- _Explore the material_
[1] Name every manufacturer or label of figures or flags mentioned in the wargaming post below.
[2] According to the wargaming post below, how many English and Irish troops traveled to South America between 1817 and 1819?
[3] Return the portion of the wargaming post that begins at the words "I've been very" and stops after "for, literally, years...".

TQ is returning. While I get some things sorted out, this is the first of a number of posts that I wrote and then failed to upload. This is from February 2016! The text below is from then, not now. And even then it was an old draft!!
I've been very busy at work, so apologies for the lack of posts of late. However, a slight hiatus in having stuff to post about means that I can finally finish off something that's been lying in my "drafts" folder for, literally, years...
The last 15mm figures I painted were Chileans from the South American Wars of Independence, back in 2011 (see
here). I had long admired John Fletcher's "Liberators" project and the figures he has released under his Grenadier Productions label. So I bought some packs and painted these chaps. Then, like so many other things, the project rather stalled. No reason in particular - it was always something I intended to return to. Then 25mm figures for the period came along - from
Parkfield and then
Orinoco Miniatures. While I painted a lot of 15mm Napoleonics in my youth and earlier days in the hobby, I've been pretty much exclusively a 25mm painter for the past 15 or so years. The Liberators project remained of interest to me - it fits in with my like of slightly out of the way periods. So a couple of years ago I bought some Orinoco figures on spec and was delighted with the way they turned out.
This post isn't the place for an in depth history of the Wars of South American Liberation. Armed insurrection began in 1806 and gathered pace over the next few years. The end of the Napoleonic wars enable Spain, the colonial power, to transfer reinforcements from Europe and reconquer territory in modern Venezuela and Colombia that the Patriots had liberated. By 1817, Simon Bolivar was in need of more men for his Patriot armies and send agents to Britain and Ireland to tap into the large numbers of men who had been de-mobilised as a result of the final defeat of Napoleon. As with the First Carlist War twenty years later, there were plenty of men keen to seek employment and/or adventure, and between 1817 and 1819 over 6,000 English and Irish troops travelled to South America to fight for the Patriot cause. John Fletcher has identified over 25 distinct units, but many of these were amalgamated or dissolved early on. In some cases disease and mutiny rendered units ineffective soon after arrival in South America. The formations that did survive were brigaded into what became known as the British Legion and the Irish Legion.
The unit pictured here is the 2nd Light Infantry Regiment of the Irish Legion, nicknamed "Cundinamarca", presumably after the district of northern Colombia in which the legion found itself in late 1819. The Irish Legion was ready to commence operations in early 1820 and The regiment was part of an expedition to Riohacha in 1820. Information about precisely what uniform these troops wore is patchy. The Irish Legion generally was reported to have worn green tunics, although it is quite likely that formal uniform issues never took place or, if they did, the clothes suffered wear and tear very quickly and the men therefore wore whatever thy had to hand. I've added a mix of trouser colours and patches to reflect some "campaign" dress. So this uniform is rather conjectural, and I can't recall why I painted the shako covers white rather than black; I must have been thinking about Napoloenic Nassau infantry at the time! The flag is one of a pair sold by Flags of War.
20 figures. Painted August-September 2013. Flag by Flags of War.

- _Given information_
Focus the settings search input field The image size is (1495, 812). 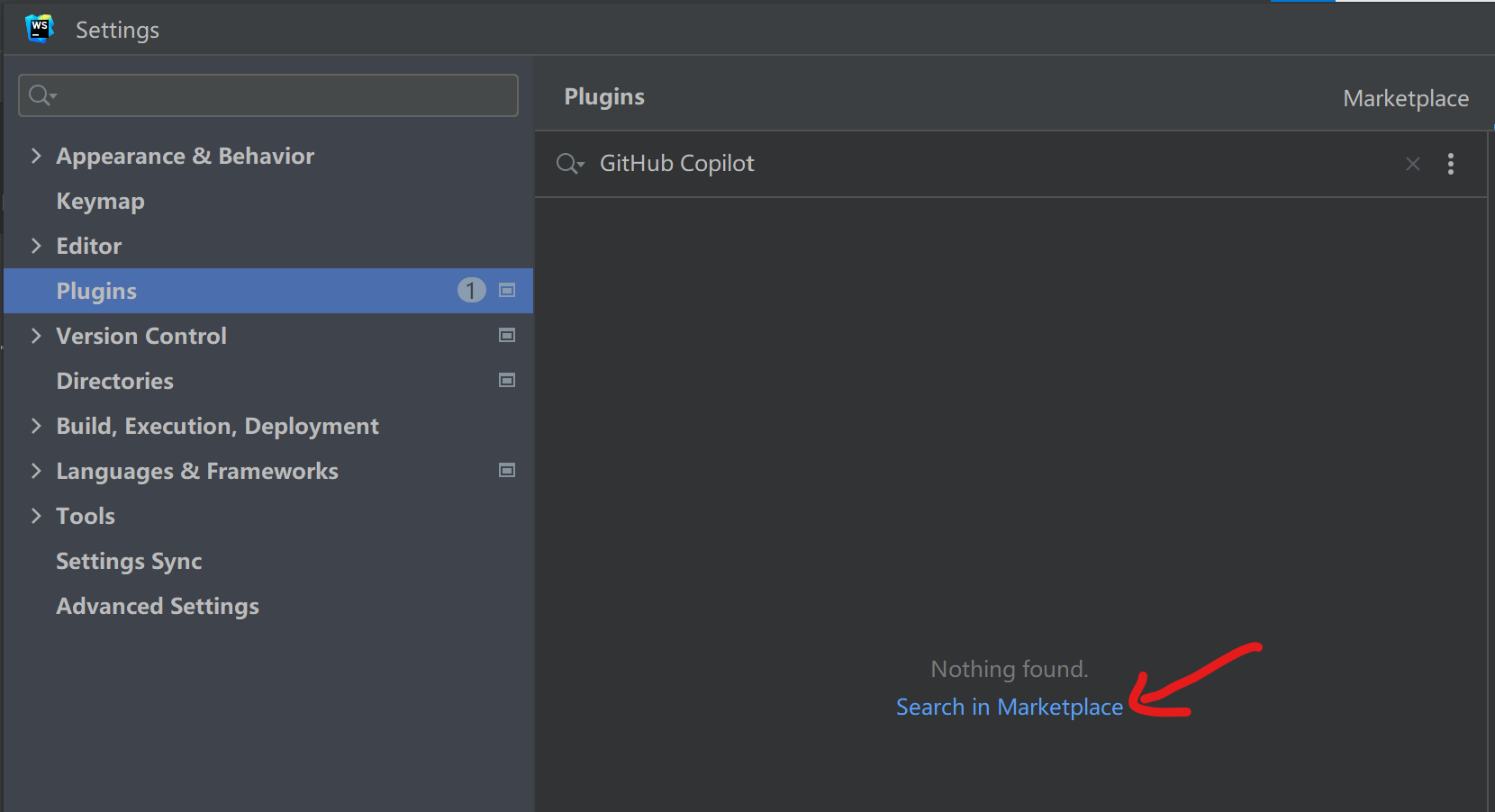279,95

- _Outputs for the tasks_
[1] Grenadier Productions, Parkfield, Orinoco Miniatures, Flags of War

[2] Over 6,000.

[3]
I've been very busy at work, so apologies for the lack of posts of late. However, a slight hiatus in having stuff to post about means that I can finally finish off something that's been lying in my "drafts" folder for, literally, years...